Consigne donnée 1.
Reproduisez, s'il vous plaît, le récit du marathon de New York en entier, sans rien y changer.

Section du texte.

★ ★ ★

MICHEL  DENIS  A  FAIT  LE  MARATHON  DE  NEW - YORK

6 NOVEMBRE 2005

II y a quelques années, j'avais rêvé de participer à un grand marathon, comme New York, mais les sponsors ne se sont pas bousculés et cela est resté un rêve.
Un départ à la retraite se fête, et au cours d'une soirée amicale rassemblant la famille, des collègues et des amis, la surprise fut de taille, un billet pour le marathon de new York. Commencer les démarches en juillet 2004 pour l'édition de la même année est impossible, car seules 3000 places sont réservées par l'immigration pour les français ; la plus grosse délégation.
Alors partie remise pour 2005 avec inscription en septembre 2004 soit plus d'une année d'avance pour être sûr de participer.
Et c'est ainsi que j'ai pu courir à ce mythique marathon.

Arrivée à Manhattan le jeudi soir, à l'hôtel Pennsylvania, 1800 chambres, dans ce palace où le temps s'est arrêté en 1930, face au célèbre Madison Square Garden, là où Marcel Cerdan devient champion du monde, l'année de ma naissance, et nous apprenons que c'est dans cette hôtel, que dans les années 30, tous les grands sportifs, chanteurs et musiciens séjournaient lors de leurs concerts

Le lendemain matin, première surprise, à cause du décalage horaire de -6 heures, vous êtes réveillé vers 2-3 heures du matin soit 8-9 heures en France, donc pas de problème pour le départ de la visite prévue tôt le matin.
C'est en 1524 que le Florentin Verrazano découvre le site de Manhattan. En 1609, l'Anglais Hudson, au service des Hollandais, remonte le fleuve qui portera son nom.

★ ★ ★

Extrait du jeu de données:
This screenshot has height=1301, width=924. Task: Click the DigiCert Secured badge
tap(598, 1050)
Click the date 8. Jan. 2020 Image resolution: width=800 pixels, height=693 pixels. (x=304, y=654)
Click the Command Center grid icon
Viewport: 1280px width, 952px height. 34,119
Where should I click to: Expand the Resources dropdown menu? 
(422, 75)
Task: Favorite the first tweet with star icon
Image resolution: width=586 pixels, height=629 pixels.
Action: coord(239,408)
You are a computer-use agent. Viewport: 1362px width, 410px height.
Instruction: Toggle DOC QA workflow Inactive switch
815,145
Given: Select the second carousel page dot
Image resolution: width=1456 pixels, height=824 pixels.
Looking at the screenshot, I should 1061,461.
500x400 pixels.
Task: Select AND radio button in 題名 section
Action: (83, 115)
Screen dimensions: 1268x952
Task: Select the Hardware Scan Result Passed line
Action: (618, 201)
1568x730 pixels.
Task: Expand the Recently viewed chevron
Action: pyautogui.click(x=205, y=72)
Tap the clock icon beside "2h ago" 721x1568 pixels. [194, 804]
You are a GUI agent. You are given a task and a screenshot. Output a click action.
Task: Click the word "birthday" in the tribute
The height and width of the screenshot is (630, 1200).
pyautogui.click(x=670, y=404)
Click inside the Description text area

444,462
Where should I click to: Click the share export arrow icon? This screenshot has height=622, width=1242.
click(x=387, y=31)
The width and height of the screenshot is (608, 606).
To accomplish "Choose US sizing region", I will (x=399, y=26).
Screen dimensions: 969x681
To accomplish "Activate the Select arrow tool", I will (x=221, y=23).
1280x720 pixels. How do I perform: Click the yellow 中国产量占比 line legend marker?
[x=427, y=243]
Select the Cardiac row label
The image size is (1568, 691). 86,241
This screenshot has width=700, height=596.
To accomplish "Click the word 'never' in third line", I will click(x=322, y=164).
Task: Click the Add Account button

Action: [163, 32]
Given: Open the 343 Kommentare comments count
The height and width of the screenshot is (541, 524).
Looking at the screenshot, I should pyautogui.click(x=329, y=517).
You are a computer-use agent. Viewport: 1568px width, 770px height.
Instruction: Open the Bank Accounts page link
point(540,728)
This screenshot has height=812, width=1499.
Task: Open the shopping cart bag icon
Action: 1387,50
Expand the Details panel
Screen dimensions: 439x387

★ ★ ★

Consigne donnée 2.
Renvoyez toutes les lignes des entrées ci-dessus qui contiennent la chaîne « page ». La casse compte.

Réponse attendue 1.
MICHEL  DENIS  A  FAIT  LE  MARATHON  DE  NEW - YORK

6 NOVEMBRE 2005

II y a quelques années, j'avais rêvé de participer à un grand marathon, comme New York, mais les sponsors ne se sont pas bousculés et cela est resté un rêve.
Un départ à la retraite se fête, et au cours d'une soirée amicale rassemblant la famille, des collègues et des amis, la surprise fut de taille, un billet pour le marathon de new York. Commencer les démarches en juillet 2004 pour l'édition de la même année est impossible, car seules 3000 places sont réservées par l'immigration pour les français ; la plus grosse délégation.
Alors partie remise pour 2005 avec inscription en septembre 2004 soit plus d'une année d'avance pour être sûr de participer.
Et c'est ainsi que j'ai pu courir à ce mythique marathon.

Arrivée à Manhattan le jeudi soir, à l'hôtel Pennsylvania, 1800 chambres, dans ce palace où le temps s'est arrêté en 1930, face au célèbre Madison Square Garden, là où Marcel Cerdan devient champion du monde, l'année de ma naissance, et nous apprenons que c'est dans cette hôtel, que dans les années 30, tous les grands sportifs, chanteurs et musiciens séjournaient lors de leurs concerts

Le lendemain matin, première surprise, à cause du décalage horaire de -6 heures, vous êtes réveillé vers 2-3 heures du matin soit 8-9 heures en France, donc pas de problème pour le départ de la visite prévue tôt le matin.
C'est en 1524 que le Florentin Verrazano découvre le site de Manhattan. En 1609, l'Anglais Hudson, au service des Hollandais, remonte le fleuve qui portera son nom.

Réponse attendue 2.
Given: Select the second carousel page dot
Instruction: Open the Bank Accounts page link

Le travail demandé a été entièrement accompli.